External Integrations

  • Slack Connector: Integration with Slack for data retrieval and notifications
  • Notion Connector: Integration with Notion for document retrieval
  • Search APIs: Integration with Tavily and Serper API for web search
  • Firecrawl: Web crawling and data extraction capabilities

Data Processing

  • Unstructured: Tools for processing unstructured data
  • Markdownify: Converting HTML to Markdown
  • Playwright: Web automation and scraping capabilities

Main Modules

  • Search Spaces: Isolated search environments for different contexts or projects
  • Documents: Storage and retrieval of various document types
  • Chunks: Document fragments for more precise retrieval
  • Chats: Conversation management with different depth levels (GENERAL, DEEP)
  • Podcasts: Audio content management with generation capabilities
  • Search Source Connectors: Integration with various data sources

Development Tools

  • Poetry: Python dependency management (indicated by pyproject.toml)
  • CORS support: Cross-Origin Resource Sharing enabled for API access
  • Environment Variables: Configuration through .env files

Database Schema

The application uses a relational database with the following main entities:

  • Users: Authentication and user management
  • SearchSpaces: Isolated search environments owned by users
  • Documents: Various document types with content and embeddings
  • Chunks: Smaller pieces of documents for granular retrieval
  • Chats: Conversation tracking with different depth levels
  • Podcasts: Audio content with generation capabilities
  • SearchSourceConnectors: External data source integrations

API Endpoints

The API is structured with the following main route groups:

  • /auth/*: Authentication endpoints (JWT, OAuth)
  • /users/*: User management
  • /api/v1/search-spaces/*: Search space management
  • /api/v1/documents/*: Document management
  • /api/v1/podcasts/*: Podcast functionality
  • /api/v1/chats/*: Chat and conversation endpoints
  • /api/v1/search-source-connectors/*: External data source management

Deployment

The application is configured to run with Uvicorn and can be deployed with:

python main.py

This will start the server on all interfaces (0.0.0.0) with info-level logging.

Requirements

See pyproject.toml for detailed dependency information.
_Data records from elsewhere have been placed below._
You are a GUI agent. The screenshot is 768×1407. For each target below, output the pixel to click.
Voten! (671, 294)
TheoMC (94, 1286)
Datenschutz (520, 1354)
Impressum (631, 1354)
Key dependencies include:

  • asyncpg: Asynchronous PostgreSQL client
  • chonkie: Document chunking and embedding library
  • fastapi and related packages
  • fastapi-users: Authentication and user management
  • firecrawl-py: Web crawling capabilities
  • langchain components for AI workflows
  • litellm: LLM model integration
  • pgvector: Vector similarity search in PostgreSQL
  • rerankers with FlashRank: Advanced result ranking
  • Various AI and NLP libraries
  • Integration clients for Slack, Notion, etc.